No, there’s no maximum or minimum time to use those eggs. This treatment gives women the freedom to postpone their maternity. They can wait until the moment they feel ready. Regarding your age, I don’t think you’re late as you are under 35 years old, so I think that you’re in a perfect moment to start thinking about performing elective oocyte cryopreservation.
There is a big difference. In fact, during the presentation, I have shown a graphic, the number of eggs that we have to freeze depends on your age because the younger the patient is, the lowest the number of eggs is needed to have one baby at home. There is going to be a decrease in the quantity, but also the quality of the eggs. We need to freeze more eggs if we are older to compensate for the lack of quality that we are going to have because of maternal age.
Social cryopreservation is not covered by insurance here in Spain. This is because, in the end, it’s an option for women to do this treatment, so it’s not covered nowadays by our national insurance. Regarding the advantages of performing this here in Spain, we have lots of experience in IVF treatments and fertility cryopreservation treatments, just because we have been performing these treatments for a long now.
I think that we have lots of experience, and we have many clinics, such as our clinic where we are used to treating patients that live in other countries, and we know we can make it easier for the patient to perform such treatment in their countries so that they can come here only for ovarian puncture or just a part of the treatment.

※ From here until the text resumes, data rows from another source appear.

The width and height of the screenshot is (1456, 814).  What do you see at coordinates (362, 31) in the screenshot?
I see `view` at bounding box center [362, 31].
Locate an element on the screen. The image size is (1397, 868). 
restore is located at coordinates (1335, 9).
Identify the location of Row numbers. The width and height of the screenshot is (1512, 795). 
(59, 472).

We always use antagonist treatment, and we always induct the ovulation with Decapeptyl just to avoid the risk of hyperstimulation. We perform the follicular puncture in the operation room, and we cryopreserve the embryos, well the embryologist cryopreserve the embryos here in our laboratory in Barcelona.
Yes, absolutely. There has been an increase, and more and more patients want to perform this treatment and also, as we explained, they are younger, so we are really happy about that because the prognosis is going to be better. Also, during this last year of pandemic, I think that many women had more time to think about their own issues, and we have had an increase of patients that want to do egg freezing treatment with us.

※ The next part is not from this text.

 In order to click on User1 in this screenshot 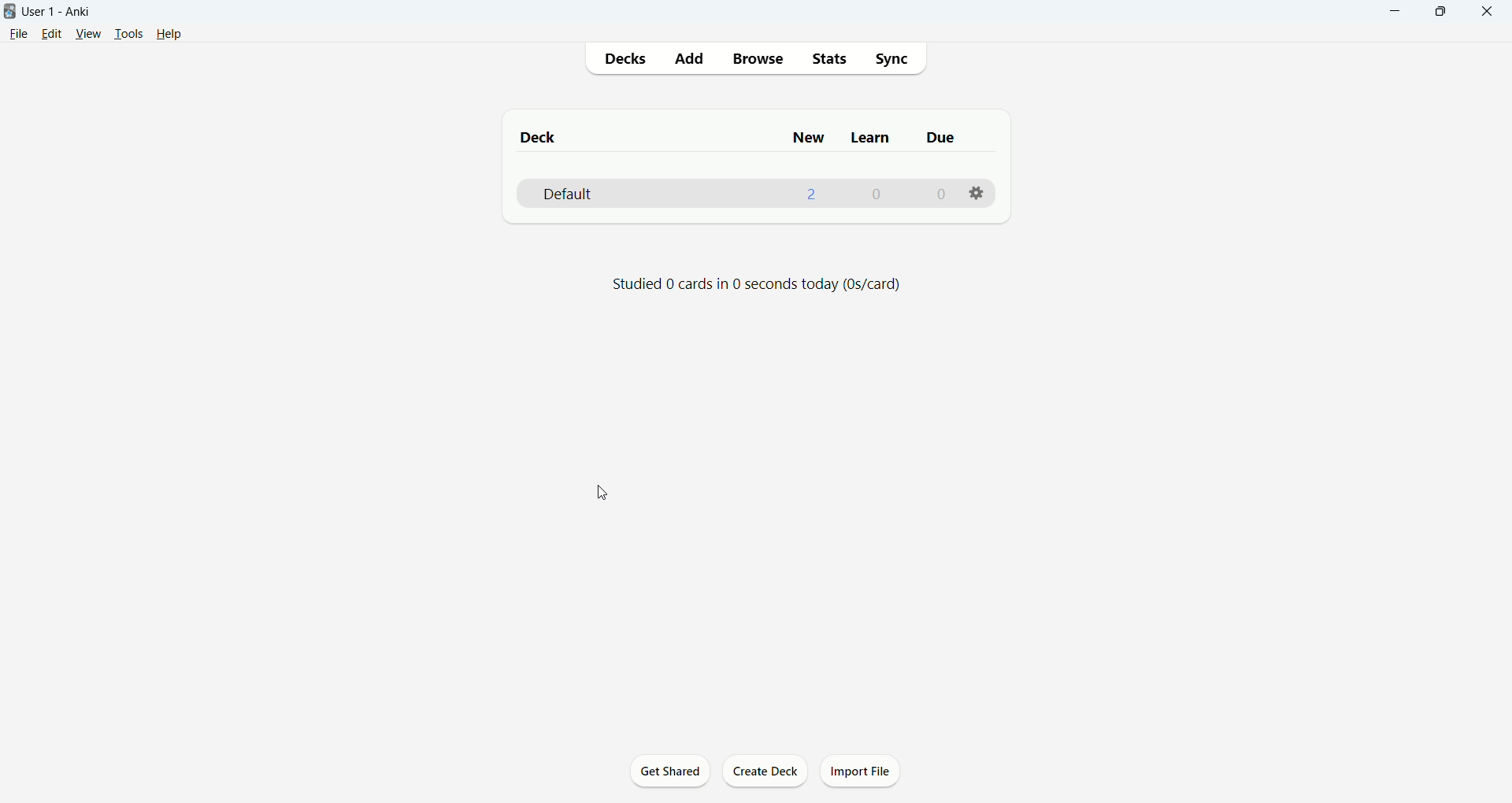, I will do `click(56, 11)`.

We have an internal limit for that, and it’s 47 years, but we have to assess every patient individually, we cannot generalize. Every patient has a different ovarian reserve. We have to perform a complete study of the patient.
We have to perform the ultrasound, blood test just to assess if it’s going to be worth it or not to cryopreserve the eggs. Usually, in patients 42-44 years old, we know that the egg quality is not going to be good, so we don’t recommend performing these treatments.

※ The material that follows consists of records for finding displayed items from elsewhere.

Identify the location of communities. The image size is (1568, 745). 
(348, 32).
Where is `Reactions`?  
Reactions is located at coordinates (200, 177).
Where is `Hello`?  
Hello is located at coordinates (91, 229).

It’s not just the quantity of the eggs that matters, and quantity can be evaluated with the Anti-Mullerian hormone with the antral follicle count. What is also important is the quality of the eggs, and, unfortunately, we don’t have any markers to assess the quality of eggs, but we know that age is going to have a high impact on the egg quality. Even if we have a good ovarian reserve, the quality of these eggs may not be so good. This can lead to implantation failures if we create and transfer embryos or miscarriages during the first semester.
There is a legal part that we have to take into account here. If we freeze eggs, these eggs are ours, they will be the women’s eggs. On the other hand, if we freeze embryos with a partner, these embryos are from these two people, so in the end, it’s not the same from a legal point of view. If you want to use your eggs, you can use them whenever you want, you don’t have to ask for permission, but if you want to use the embryos that you have frozen with a partner, you have to know that both of you have to sign the consent form for performing a treatment. In the end, they are not just yours anymore.
We can’t forget that embryos are more advanced cells than eggs, so the survival rate of the thawing process and the manipulation of the embryos will have a better response in our laboratory than the eggs. We have patients that do so many treatments. Some patients want to freeze eggs and embryos with a partner, but they also freeze some eggs because they have such good ovarian response that they have good numbers for performing both treatments.
Some patients freeze embryos because they have a partner, and they want to have a child with this partner, and they go ahead with freezing the embryos. On the other hand, we have patients that are just waiting to see if they can have a baby with their partner or not. At that moment, they freeze the eggs, and they keep trying, or they talk to their partners and make some plans.
We have a really good egg donation program here in our clinic in Barcelona, and we have many donors. We do the match between the biological mother and the recipient, we always perform a physical matching. We have a matching team that specializes in performing physical matching between the donor and the recipient. We can also add a genetic matching if the patient decides to do it. This genetic matching is for some recessive genetic disease, and we can add it to the treatment to avoid having a child affected by one recessive disease.
I’m sure that we do have some results after the PGS. I don’t have the numbers at this point, and we don’t always advise our patients to do the PGS. We advise them depending on their age or their medical history, but we don’t do that treatment in every case.